Merchant (as cited in Eagly & Kulesa, 1997) outlined three types of environmental ethics which describe how nature could be valued: “egocentric” refers to valuing nature for self- interest; “homocentric” refers to valuing nature for the benefit of others and “ecocentric” refers to valuing nature for its own sake.
Being egocentric does not necessarily means that one has to be at odds with nature. Often, by advertising tangible health benefits with energy- saving behaviours (e.g. walking up to a mile to work or school, or purchasing locally produced food) can lead to sustainable energy conservation practices among college students (Dundes, Kulow & Lemke, 2009). Similarly, initiatives that appeal to homocentric values such as protection of nature for future generations can garner support from the public as well. Popp (2001) explored the relationship between willingness to pay for environmental conservation and the number years of one can expect to live, and found a “weak form of altruism”- suggesting a bequest of environmental resources to future generation.
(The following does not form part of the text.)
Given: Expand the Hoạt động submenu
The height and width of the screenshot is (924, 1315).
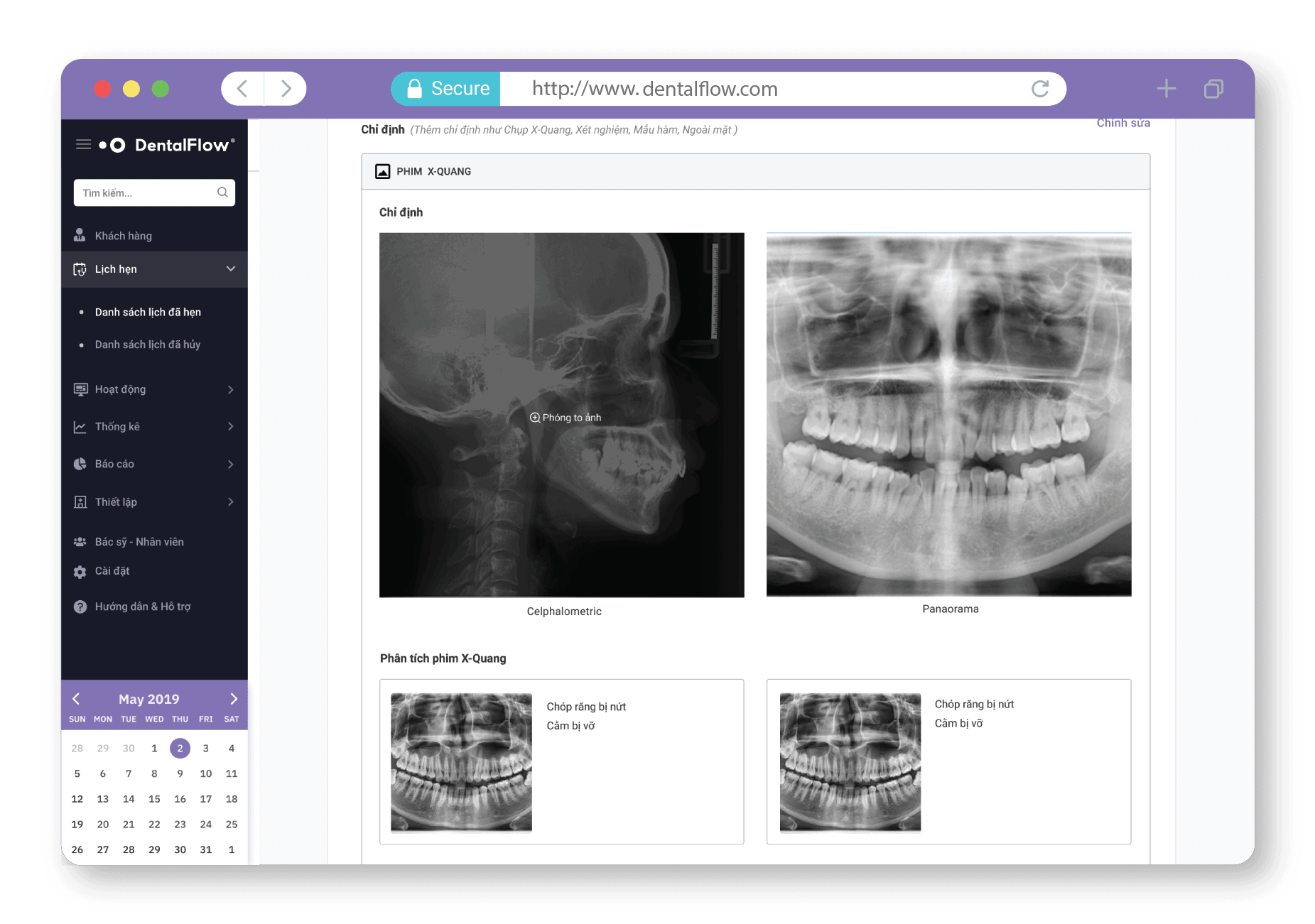Looking at the screenshot, I should coord(230,390).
In a typical Singapore household, energy consumption by air- conditioner usually constitutes the largest proportion of total electricity usage (E2 Singapore, 2011). This is hardly surprising in view of the climate that we live in which could easily make air-conditioning a necessity for some. Therefore, any attempts by agencies to implore the switch from air-conditioner to its energy- saving counterpart (e.g. the fan), has often been perceived as a personal sacrifice/curtailment by many. How then can one’s attitude assist in the adoption of such behaviours? Jansson, Marell & Nordlund (2010) investigated one’s “willingness to curtail” and found that personnel norms (e.g. a moral obligation to use bio-fuels instead of fossil fuels), beliefs (e.g. one is partly responsible for global warming) and biospheric values (e.g. respect for the earth) were all significant predictors. Such findings are indicative of the need to first understand the attitudes of the targeted population before designing environmental appeals that aim to influence their behaviour.